We have been investigating how to bridge the gap between scientific developments and current industry trends and needs. The process we followed is shown in Figure 1.
Current quantum computing technology is focused on problems such as simulation, optimization, factorization, linear algebra, and machine learning. Through these, it promises to deliver value in many different areas: life sciences, transport and logistics, financial services, and telecommunications, just to name a few.
2 Market analysis
The case for quantum computing in transport optimization is quite compelling. Current world trade is based on a strong and healthy supply chain, where logistics plays a key role in producing and providing key assets and goods to keep societies and economies going. One facet of the transport optimization problem is the vehicle routing problem (VRP). This
problem attempts to find an optimal set of routes for a fleet of vehicles to service a given set of customers; the business impact of the VRP is well measured.
The goal of last-mile delivery is to transport an item to its recipient in the quickest way possible. This has been driven by the continuously evolving market and demand for a convenient customer experience across industries such as e-commerce, food, retail, and many more. The last-mile delivery market has been steadily growing in the last decade, and the forecast opportunity follows the same path. The last-mile delivery market in Europe is expected to grow from USD 677.0 Mn in 2018 to USD 2,491.8 Mn by the year 2027, with a compound annual growth rate of 16.1% from 2019 to 2027,1 while in Latin America, the level of investment for the last five years is close to USD 300 Mn, leaving countries like Mexico, Colombia, Chile, and Argentina without a leading independent last-mile logistics company, where 60% of the last-mile delivery market is dominated by small, informal companies. This results in inefficiencies due to a lack of technologies such as route optimization as well as a lack of operating scale. These issues are quickly becoming more pronounced as e-commerce in Latin America has taken off at a compound annual industry growth rate of 16% over the past five years. In the case of Latam, the biggest e-commerce companies and retailers have made last-mile logistics the key value differentiator for growth, leveraging the technology tools and analytics processes to make investments and plans in advance.2 The situation for Europe is quite similar, given the importance of optimization in last-mile transportation. Key factors driving the region's market growth include rapid industrialization, the growth of the e-commerce sector, and the presence of large and established logistics players. While Germany is a predominant player in the European market, the main segment responsible for its growth is the business-to-consumer (B2C) sector. In Spain, the last-mile market is mainly indexed to the B2C sector, which is accountable for over USD 40 Bn e-commerce market size, where last-mile represents around 40% of total costs of logistics operations in a market dominated up to 80% by small or micro-enterprises (Deloitte, 2020).
The fact that there are common components in the last-mile market makes the proposal in this paper appealing for a close-term application of the technology and solution. In a rough estimate, for a market of USD 27 billion in Spain, with an average of 10% margin, where the Last Mile may represent something between 30 and 40% of the total cost, we aim for a USD 15 billion market, split in a granular small to micro enterprise sector, with close to 2,000 companies (de los Mercados y la Competencia, 2021). Any 1% savings in optimization can prove to be worth a very competitive return on investment; this is shown in Table 1.

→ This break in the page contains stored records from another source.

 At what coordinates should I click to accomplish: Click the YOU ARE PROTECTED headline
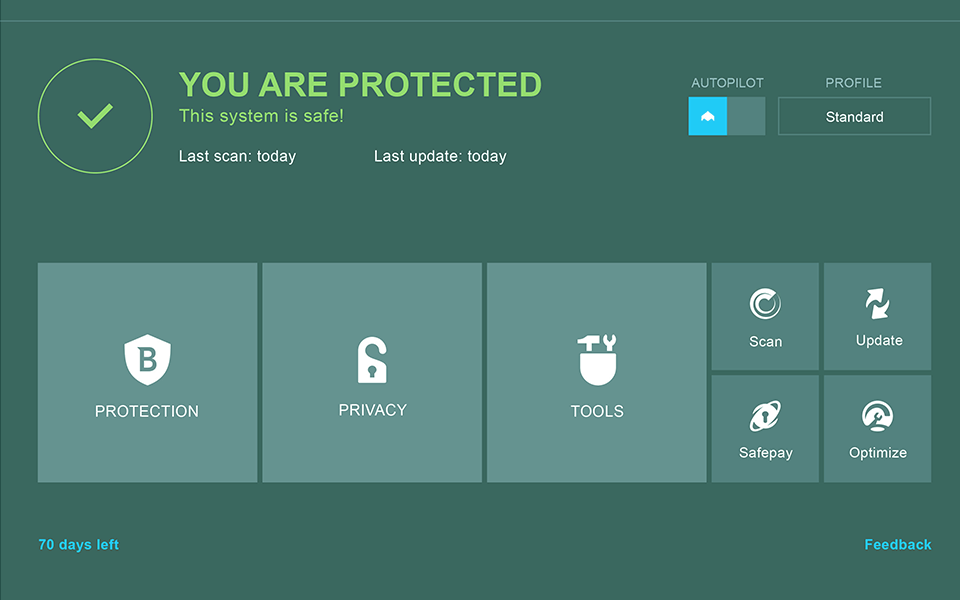coord(360,85)
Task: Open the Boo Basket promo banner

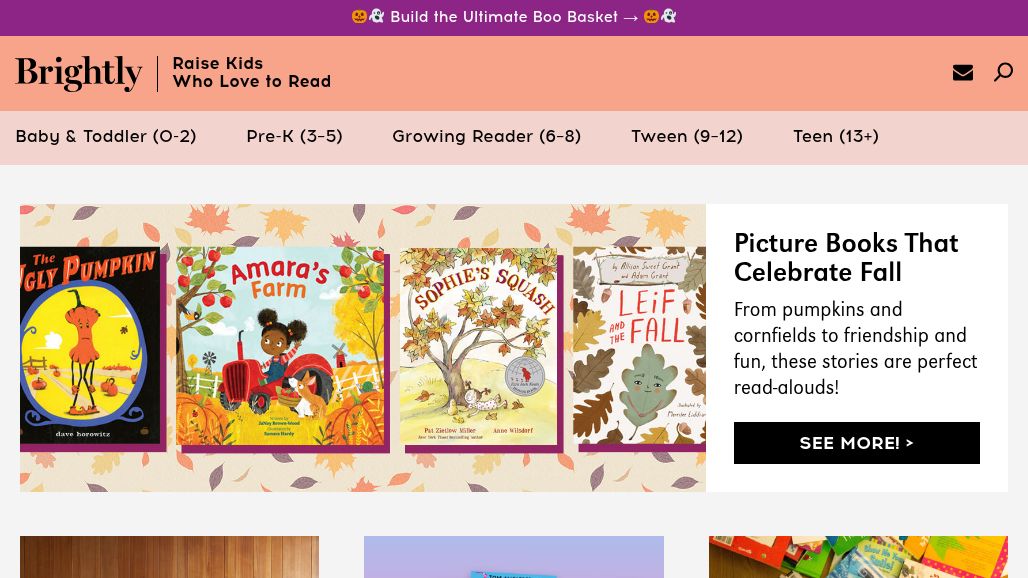Action: [x=514, y=17]
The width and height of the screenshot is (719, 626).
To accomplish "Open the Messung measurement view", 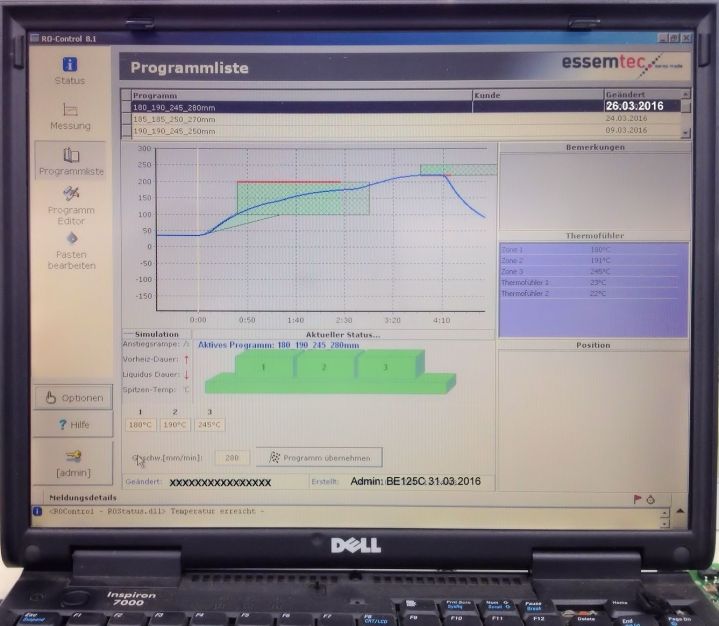I will [x=71, y=112].
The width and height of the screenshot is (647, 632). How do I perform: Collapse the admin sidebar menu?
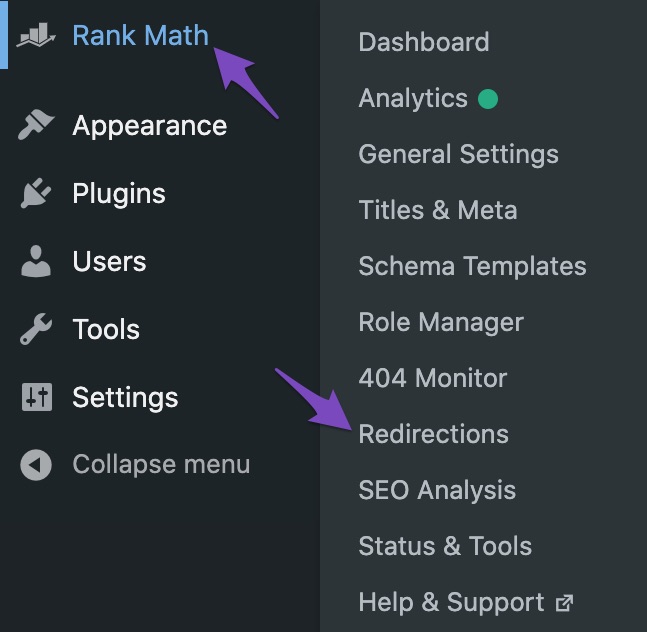[160, 465]
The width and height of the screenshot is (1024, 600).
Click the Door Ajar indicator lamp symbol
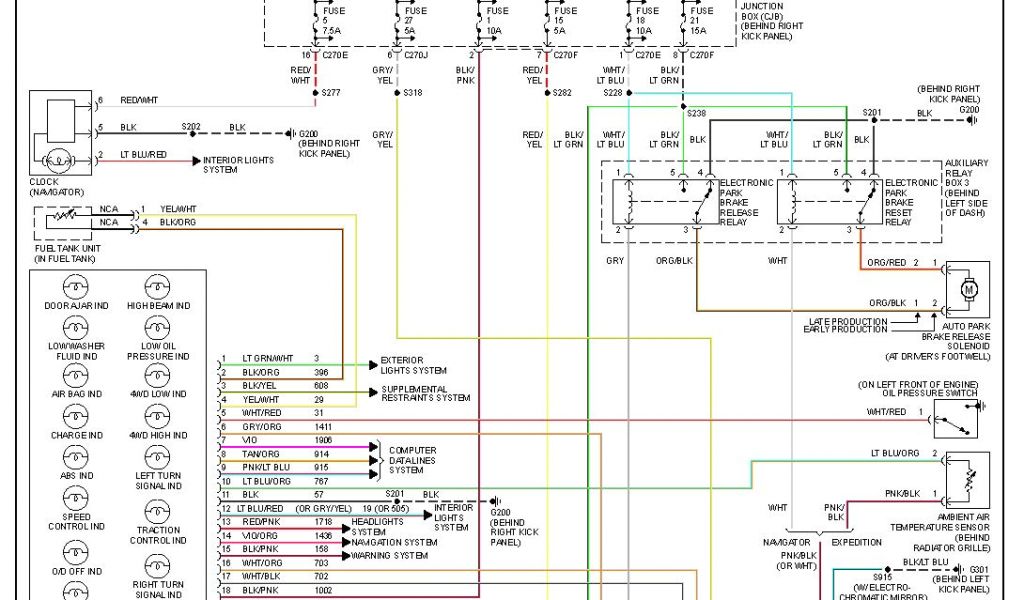click(74, 287)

Our work is focused on the applicability of transport optimization for the last-mile scenario. Transport optimization is the process of finding the best way to move assets from one place (the source location) to another (the destination). It is impacted by many distinct factors, like shipment analysis, transport cost structures, rates, and schedules, cargo, routes, delivery requirements and needs, etc. Combining all these different factors makes this problem extraordinarily complex and demands high computing power to find viable solutions. The problem is categorized as an NP-hard problem. Transport optimization, may be rephrased as finding the optimal value for a transport function; this is where it becomes a high-prospect match for current quantum technologies, specifically quantum annealing (Farhi et al., 2000).
3 Implementation
In order to find the best approach in terms of technology and time-to-market applicability, we solve the VRP using a hybrid approach (Feld et al., 2019), which exploits both classical and quantum techniques to find an optimized solution. The hybrid algorithm models the VRP problem using a 2-phase approach: first clustering or grouping the customers, and then finding the optimal routes inside each cluster. This approach is known as a cluster-first, route-second algorithm. For each of the two phases, we developed both a quantum and a classical algorithm to compare them and determine the most effective combination. The algorithms used are shown in Table 2.
3.1 Clustering phase
During the clustering phase, the objective is to find clusters of customers such that the intra-cluster distances are minimized. The clustering problem has additional constraints imposed so the sum of the demand of each customer inside each cluster does not exceed the available transport capacity of the vehicles; thus, the problem is a constrained clustering problem with cluster-level constraints. To solve it, we developed a modified version of the K-Medoids algorithm that takes into account the capacity constraints as the classical approach and a quadratic unconstrained binary optimization (QUBO) formulation of the problem as the quantum approach.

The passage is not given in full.